== Information supplied ==
☆ ☆ ☆ ☆ ☆

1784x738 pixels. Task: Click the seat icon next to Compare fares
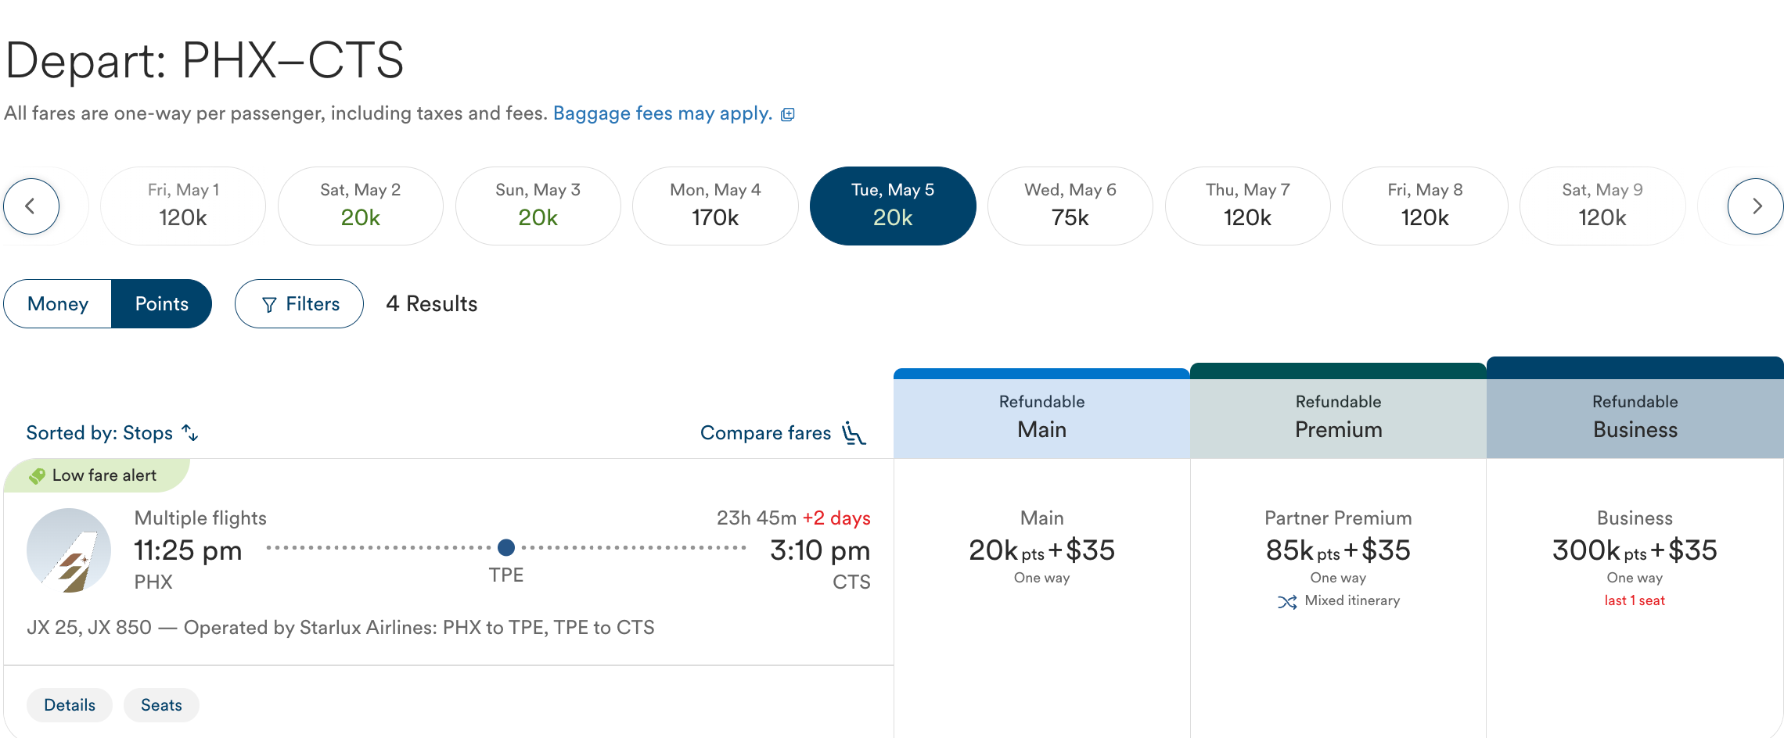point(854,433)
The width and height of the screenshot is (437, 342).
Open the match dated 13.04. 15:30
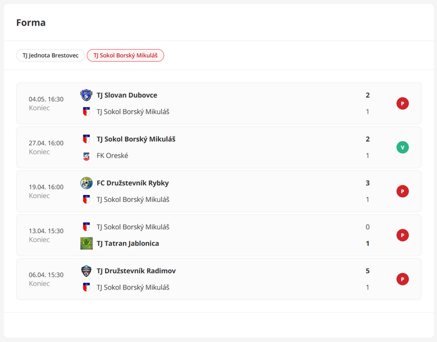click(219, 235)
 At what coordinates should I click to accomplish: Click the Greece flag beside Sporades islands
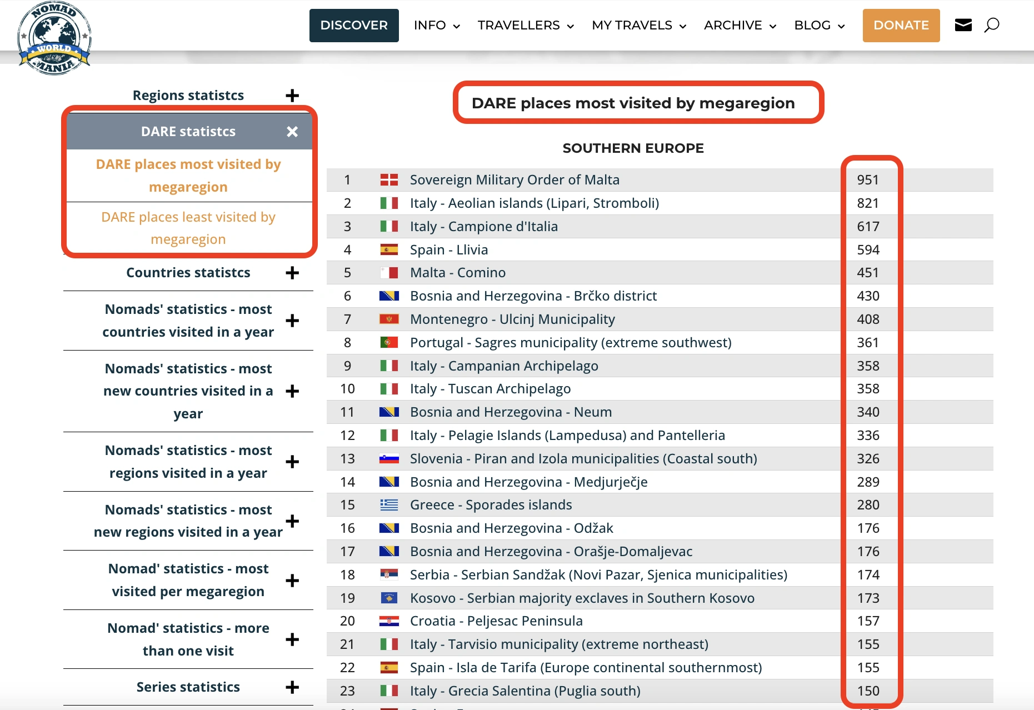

☆ ☆ ☆ ☆ ☆

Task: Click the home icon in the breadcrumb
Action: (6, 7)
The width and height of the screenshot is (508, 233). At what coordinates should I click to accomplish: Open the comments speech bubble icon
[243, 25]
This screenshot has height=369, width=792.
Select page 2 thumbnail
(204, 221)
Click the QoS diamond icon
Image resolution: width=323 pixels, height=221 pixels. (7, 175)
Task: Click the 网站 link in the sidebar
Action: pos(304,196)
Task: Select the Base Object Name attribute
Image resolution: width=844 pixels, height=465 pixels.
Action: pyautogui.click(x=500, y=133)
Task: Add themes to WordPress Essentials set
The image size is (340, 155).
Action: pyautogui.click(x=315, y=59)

☆ ☆ ☆ ☆ ☆

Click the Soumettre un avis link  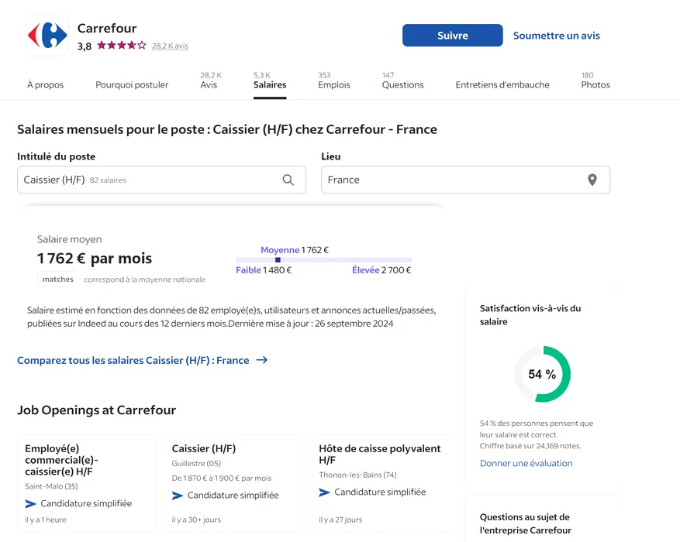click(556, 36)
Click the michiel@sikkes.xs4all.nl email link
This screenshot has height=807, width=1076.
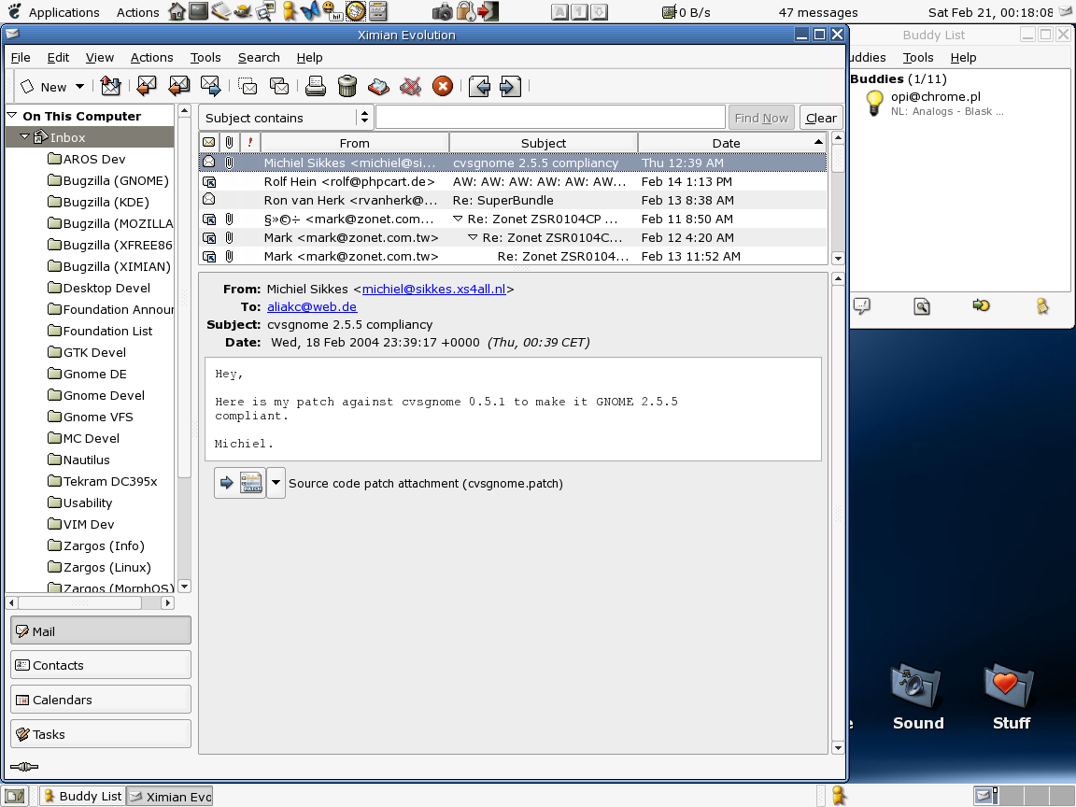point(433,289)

☆ ☆ ☆ ☆ ☆

== Task prompt ==
Show each of the lines above that contains the word "This", and reproduce those lines in full.

== Response to the exercise ==
This screenshot has height=369, width=792.
This screenshot has height=807, width=1076.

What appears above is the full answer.